C’è un solo momento in cui c’è effettivamente del food porn, ma è una scelta consapevole, perché si tratta di un piatto fatto con amore: quando Pedro fa un panino a Julia. É un momento molto importante, mentre per il resto il cibo è solo business. La seconda cosa è che il bianco e nero fa diventare l’immagine senza tempo, ti fa pensare se quello che vedi è qualcosa che sta succedendo adesso oppure magari 30 anni fa, 40 anni fa? Io volevo questo, perché i problemi toccati dall’opera teatrale adesso sono datati. L’opera è del 1957 e il film incomincia con la frase di Thoreau, un filosofo e scrittore americano del 1850 e ci sta già avvertendo della piaga del capitalismo, quasi 200 anni fa. Questi problemi sono senza tempo, non hanno un limite, per cui la scelta di utilizzare il bianco e nero aiuta a raggiungere questo effetto. Aiuta a far diventare il film una favola.

Come ultima domanda, vorrei chiederle del lavoro dietro alla scelta del cast. Ci sono alcuni attori e attrici già premiate, come per esempio Rooney Mara, ma anche attori meno conosciuti dal pubblico internazionale come per esempio l’attrice che interpreta la giovane Estela. Cosa ha portato alla scelta degli attori? Come è stato lavorare con loro e quale è stata l’atmosfera durante le riprese?

Obiettivo =
Estrai per intero l'estratto dell'intervista sul film e riportalo parola per parola, senza alcuna modifica.

Dati forniti =
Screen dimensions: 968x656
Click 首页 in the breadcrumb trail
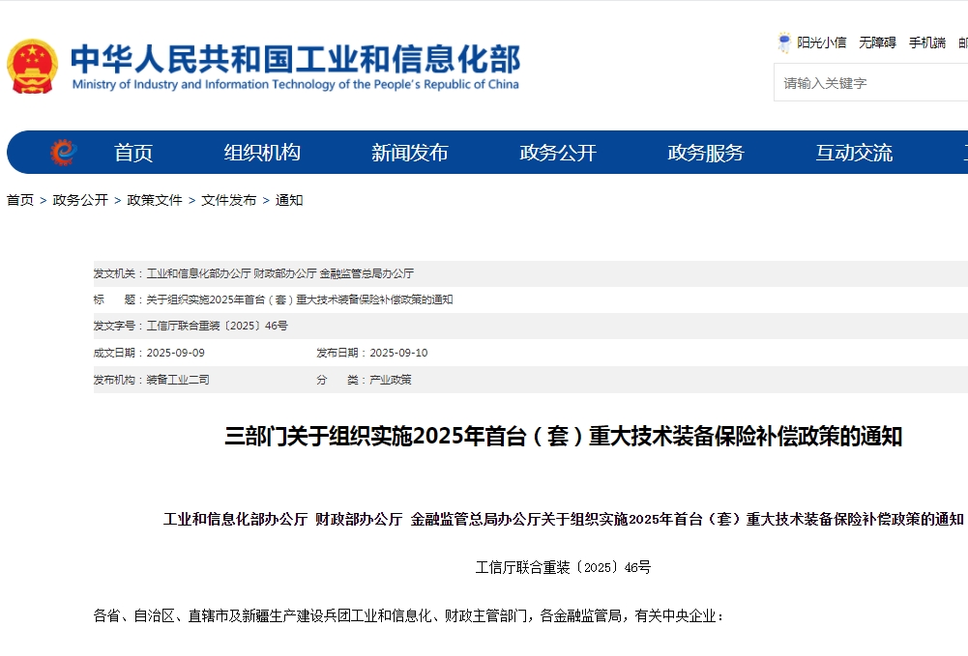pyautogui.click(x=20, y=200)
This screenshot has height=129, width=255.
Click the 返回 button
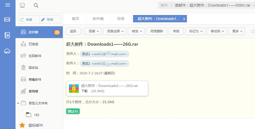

--

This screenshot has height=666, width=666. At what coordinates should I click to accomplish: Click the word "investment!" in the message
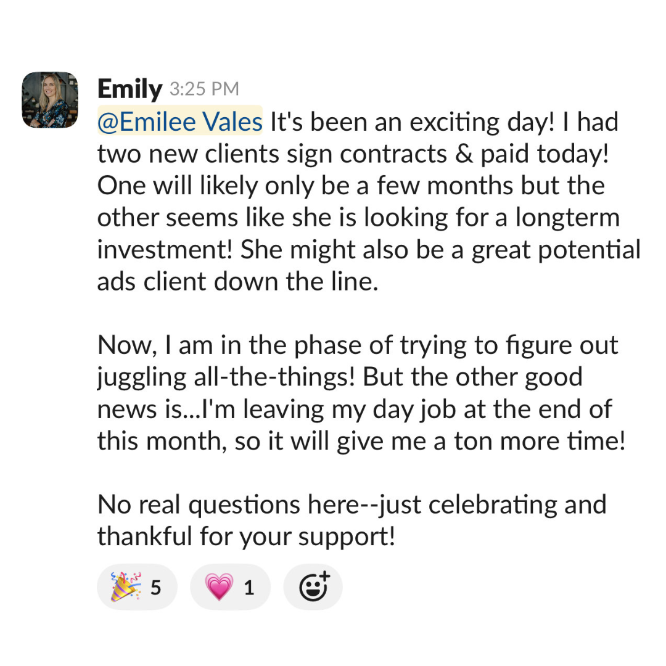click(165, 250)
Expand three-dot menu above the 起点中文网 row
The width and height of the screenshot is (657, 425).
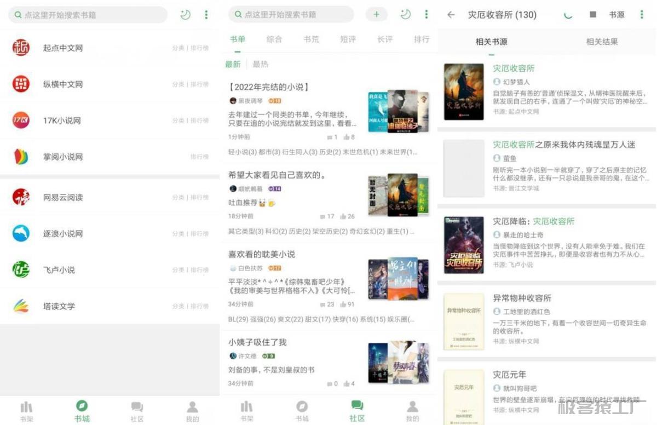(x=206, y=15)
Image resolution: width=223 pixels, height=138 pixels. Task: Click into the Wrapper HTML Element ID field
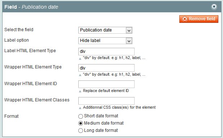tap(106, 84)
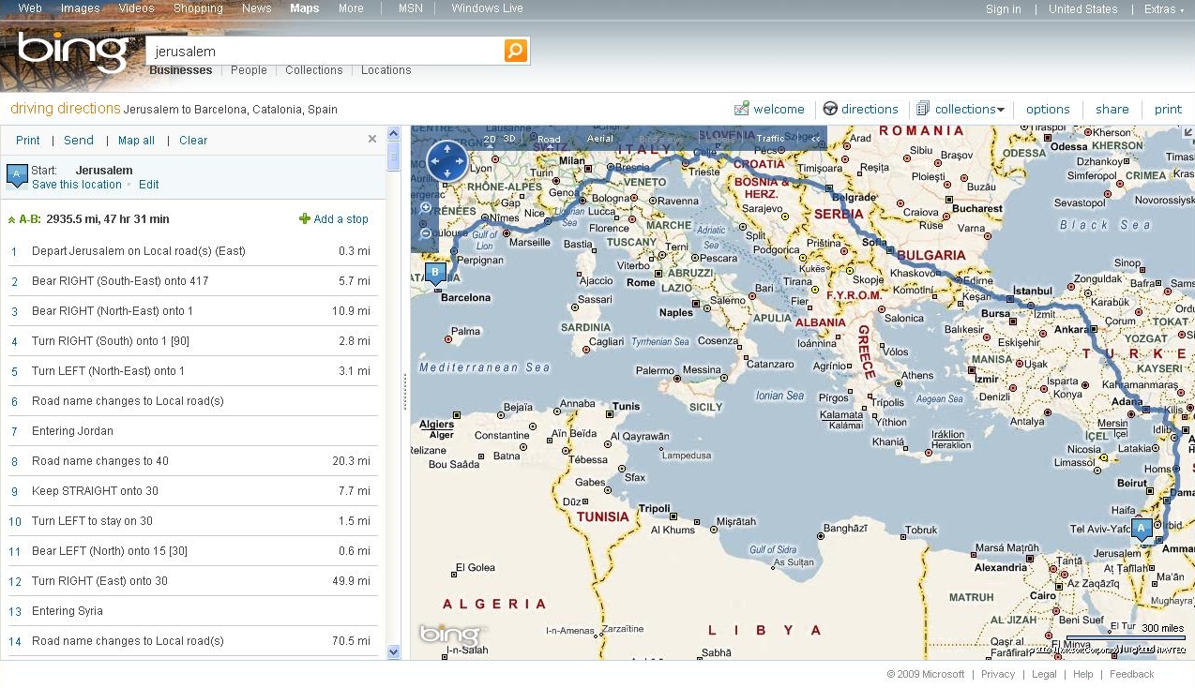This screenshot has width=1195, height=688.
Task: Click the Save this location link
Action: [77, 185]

Risultato del compito =
C’è un solo momento in cui c’è effettivamente del food porn, ma è una scelta consapevole, perché si tratta di un piatto fatto con amore: quando Pedro fa un panino a Julia. É un momento molto importante, mentre per il resto il cibo è solo business. La seconda cosa è che il bianco e nero fa diventare l’immagine senza tempo, ti fa pensare se quello che vedi è qualcosa che sta succedendo adesso oppure magari 30 anni fa, 40 anni fa? Io volevo questo, perché i problemi toccati dall’opera teatrale adesso sono datati. L’opera è del 1957 e il film incomincia con la frase di Thoreau, un filosofo e scrittore americano del 1850 e ci sta già avvertendo della piaga del capitalismo, quasi 200 anni fa. Questi problemi sono senza tempo, non hanno un limite, per cui la scelta di utilizzare il bianco e nero aiuta a raggiungere questo effetto. Aiuta a far diventare il film una favola.

Come ultima domanda, vorrei chiederle del lavoro dietro alla scelta del cast. Ci sono alcuni attori e attrici già premiate, come per esempio Rooney Mara, ma anche attori meno conosciuti dal pubblico internazionale come per esempio l’attrice che interpreta la giovane Estela. Cosa ha portato alla scelta degli attori? Come è stato lavorare con loro e quale è stata l’atmosfera durante le riprese?